Employment Checklist For Hiring Persons With Disabilities Practical Suggestions*
DO!
- Do learn where to find and recruit people with disabilities
- Do learn how to communicate with people who have disabilities
- Do ensure that your applications and other company forms do not ask disability-related questions and that they are in formats that are accessible to all persons with disabilities.
- Do consider having written job descriptions that identify the essential functions of the job.
- Do ensure that requirements for medical examinations comply with the American with Disabilities Act (ADA).
- Do relax and make the applicant feel comfortable.
- Do provide reasonable accommodations that the qualified applicant will need to compete for the job.
- Do treat an individual with a disability the same way you would treat any applicant or employee Ð with dignity and respect.

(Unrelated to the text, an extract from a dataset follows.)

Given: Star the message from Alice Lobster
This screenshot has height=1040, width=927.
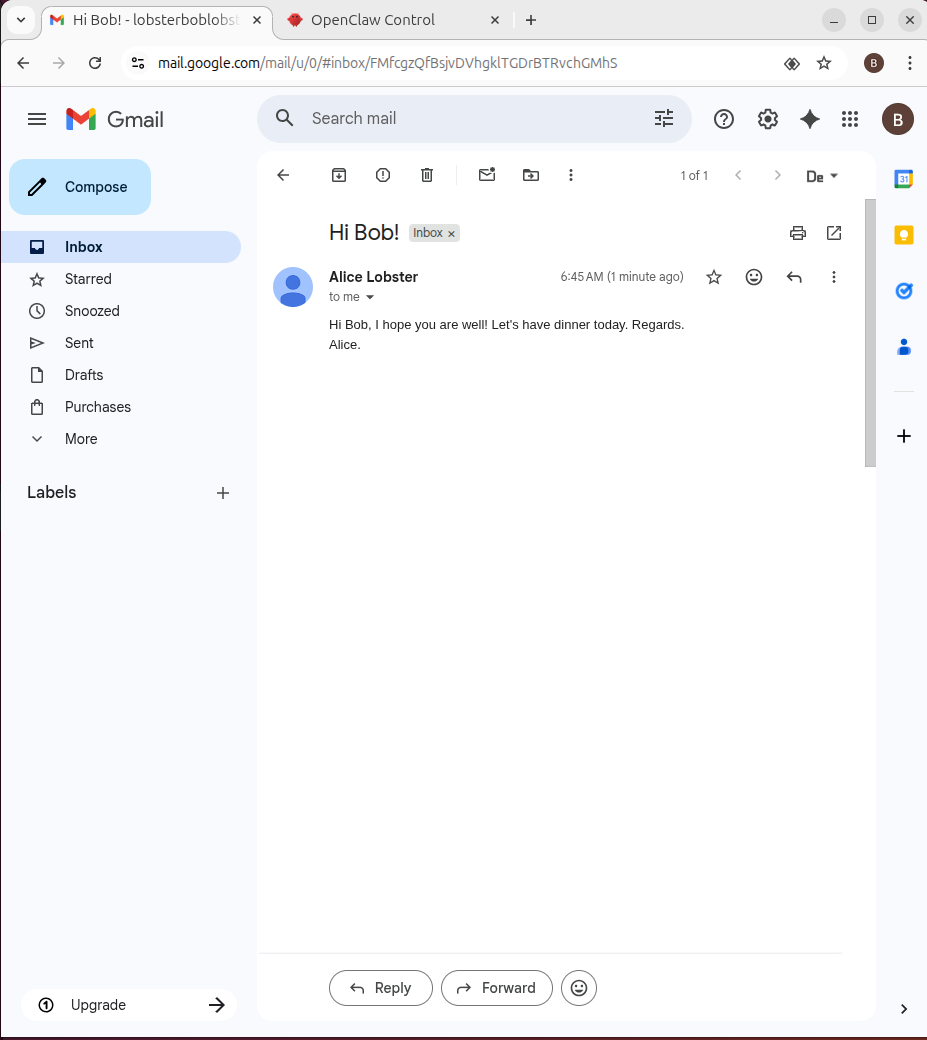Looking at the screenshot, I should 714,277.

- Do know that among those protected by the ADA are qualified individuals who have AIDS, cancer, who are mentally retarded, traumatically brain injured, deaf, blind, and learning disabled.
- Do understand that access includes not only environmental access, but also making forms accessible to people with visual or cognitive disabilities and making alarms/signals accessible to people with hearing disabilities.
- Do develop procedures for maintaining and protecting confidential medical records.
- Do train supervisors on making reasonable accommodations.
DON’T!
- Don’t assume that persons with disabilities are unemployable
- Don’t assume that persons with disabilities lack the necessary education and training for employment.
- Don’t assume that persons with disabilities do not want to work.
- Don’t assume that alcoholism and drug abuse are not real disabilities, or that recovering drug abusers are not covered by the ADA.
- Don’t ask if a person has a disability during an employment interview.
- Don’t assume that certain jobs are more suited to persons with disabilities.
- Don’t hire a person with a disability if that person is a significant risk of substantial harm to the health or safety of the public and there is no reasonable accommodations to reduce that risk or the harm.
- Don’t hire a person with a disability who is not qualified to perform the essential functions of the job even with a reasonable accommodation.
- Don’t assume that you have to retain an unqualified employee with a disability.
- Don’t assume that your current management will need special training to learn how to work with people with disabilities.
- Don’t assume that the cost of accident insurance will increase as a result of hiring a person with a disability.
- Don’t assume that the work environment will be unsafe if an employee has a disability.
- Don’t assume that reasonable accommodations are expensive.
- Don’t speculate or try to imagine how you would perform a specific job if you had the applicant’s disability.
- Don’t assume that you don’t have any jobs that a person with a disability can do.
- Don’t make medical judgments.
- Don’t assume that a person with a disability can’t do a job due to apparent and non-apparent disabilities.
- Don’t assume that your workplace is accessible.